Clube esperava que fosse possível «discutir livremente diferentes propostas ou alterações ao modelo apresentado pela LPFP»
O Nacional criticou a forma como a Liga Portuguesa de Futebol Profissional (LPFP) conduziu a Assembleia Geral (AG) de 17 abril, cujo ponto único incidiu sobre a comercialização dos direitos audiovisuais da I e II Ligas.
«Sob o tema da comercialização dos direitos audiovisuais das competições profissionais para o mercado doméstico, o Nacional entende que esta reunião deveria ter permitido discutir livremente diferentes propostas ou alterações ao modelo apresentado pela LPFP», pode ler-se no sítio oficial do emblema insular.

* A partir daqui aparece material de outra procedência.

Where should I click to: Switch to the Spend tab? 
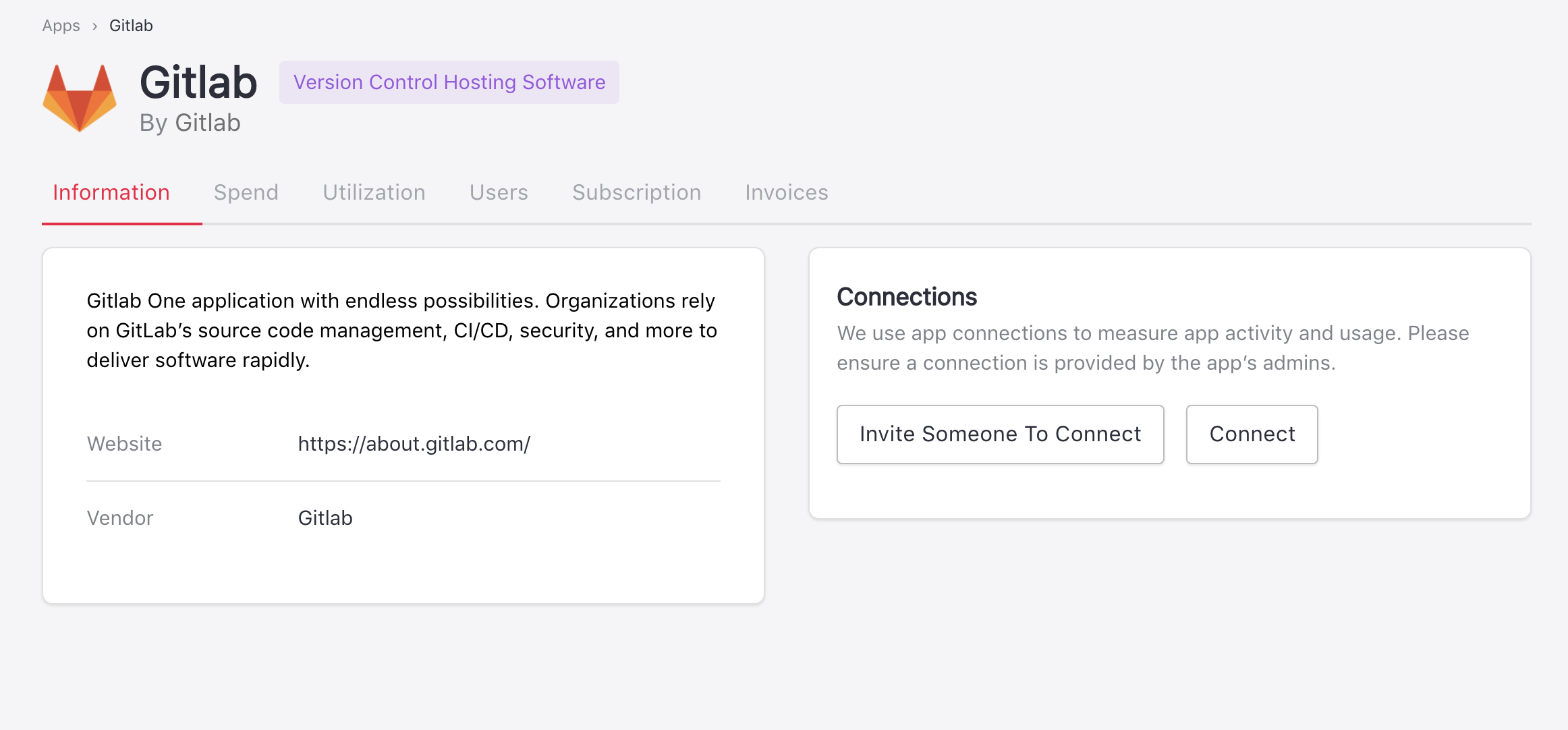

Na mesma nota, o clube madeirense vai ainda mais longe, mostrando «total repúdio» pela condução dos trabalhos por parte da Liga durante a AG, que teve lugar na sede do organismo no Porto.
«Da forma como se tenta proceder à marcação de uma AG Extraordinária e a subscrição dos clubes à mesma, considera-se que esta impediu a discussão deste tema, de forma livre e construtiva, pelas sociedades desportivas», refere o comunicado.

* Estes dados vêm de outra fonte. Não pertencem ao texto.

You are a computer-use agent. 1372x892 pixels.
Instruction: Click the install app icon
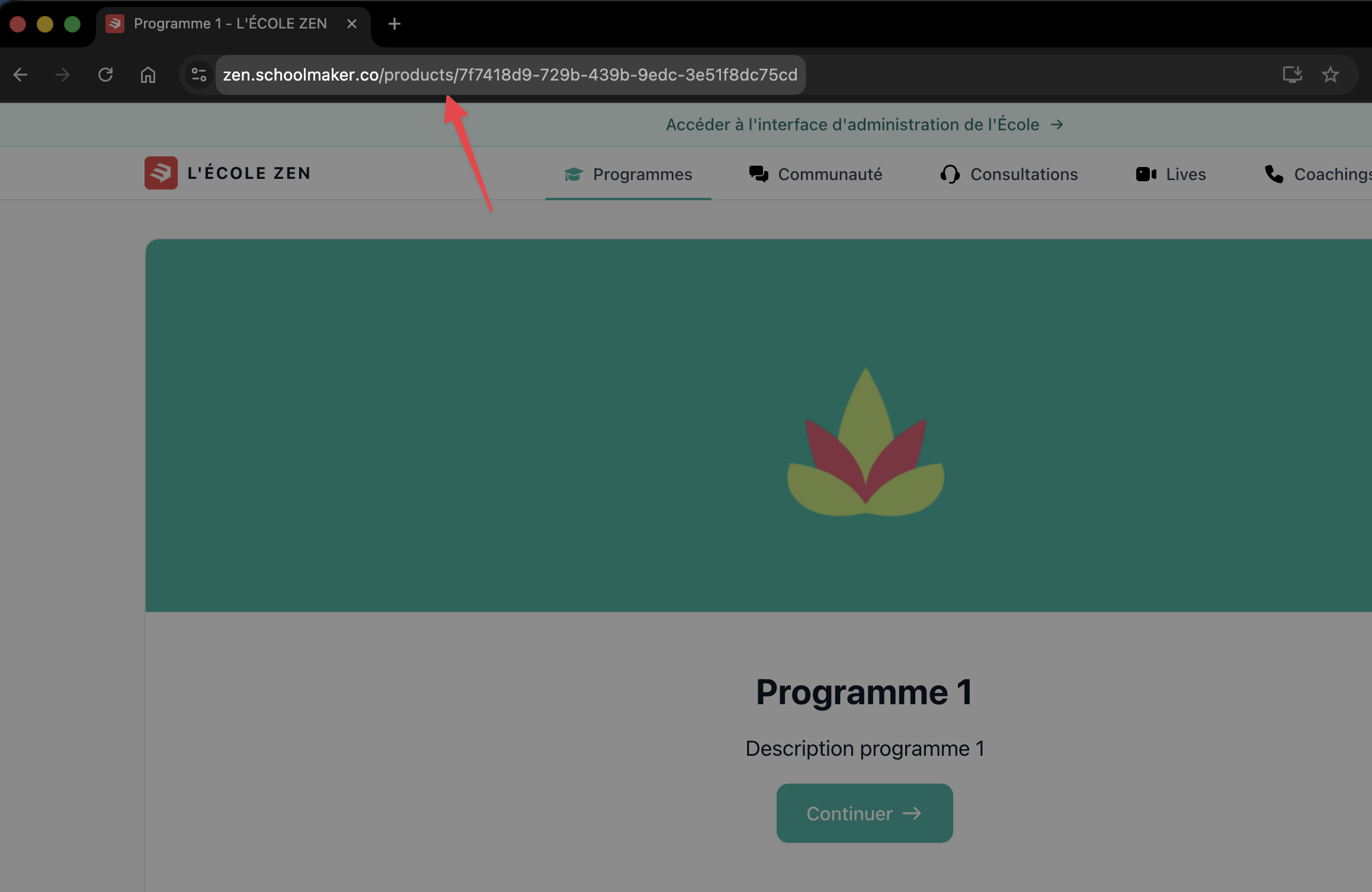(1291, 75)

Por fim, o Nacional solicita à LPFP a «marcação de uma AG Extraordinária, de forma semelhante às que sempre realizou e sem a solicitação dos clubes para o efeito», visando proporcionar «uma discussão aberta sobre o tema e dada a importância do mesmo para o desenvolvimento e futuro do futebol português».

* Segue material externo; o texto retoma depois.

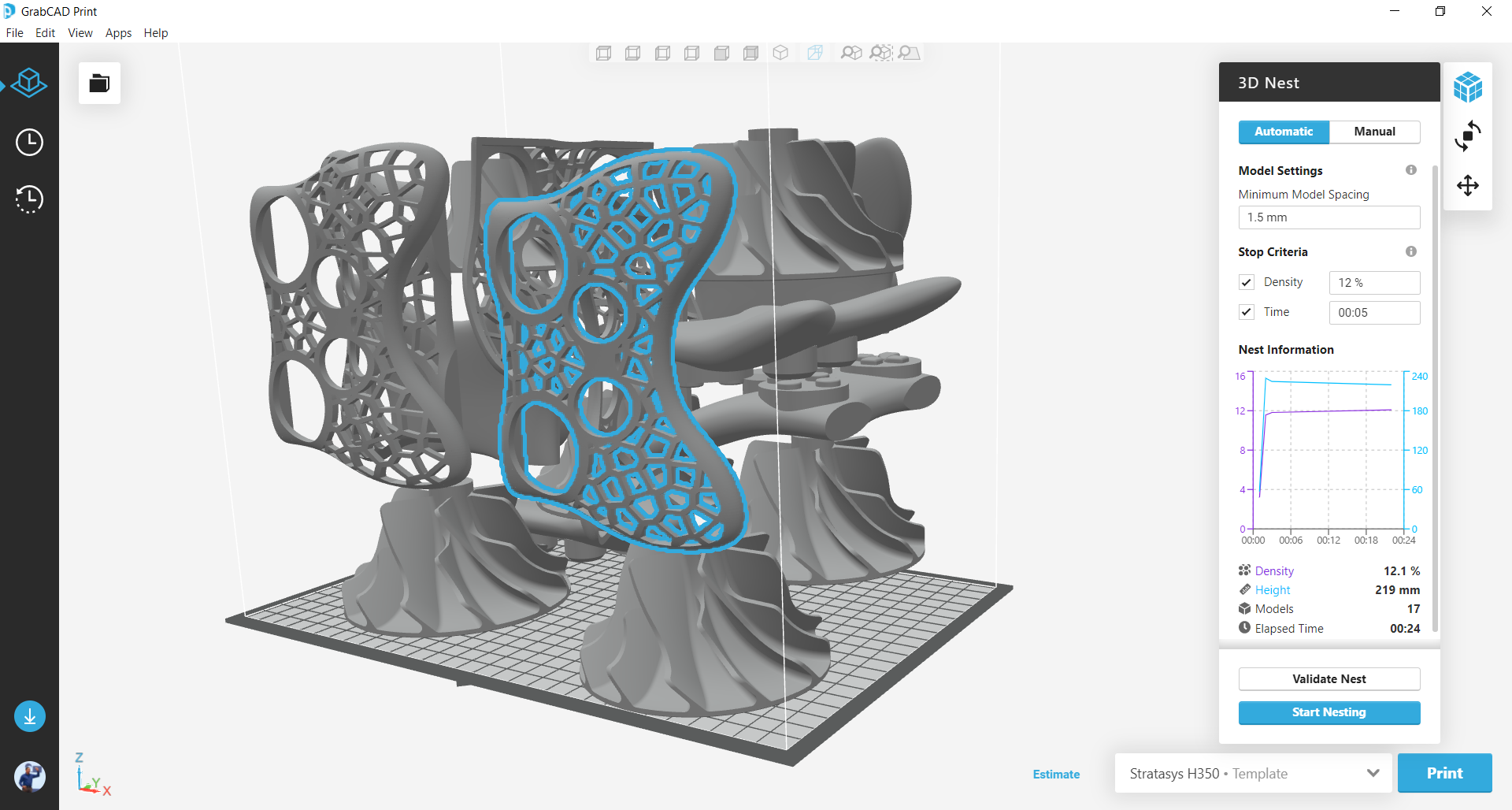Uncheck the Time stop criterion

Na sexta-feira, as sociedades desportivas do futebol profissional aprovaram por larga maioria o modelo de comercialização dos direitos audiovisuais, em Assembleia Geral, com voto contra do Benfica.
Além do Nacional, que se absteve, os 'encarnados' foram o único clube a não ratificar a proposta da Liga Portuguesa de Futebol Profissional (LPFP) relativa ao procedimento para a venda dos direitos audiovisuais da I e II Liga no mercado doméstico.
Após o término da reunião magna, que contou com representantes de todos os clubes, mas sem a presença dos presidentes dos três 'grandes', na Liga Portugal Arena, no Porto, o líder do organismo, Reinaldo Teixeira, destacou o consenso conseguido por 31 das 33 sociedades desportivas.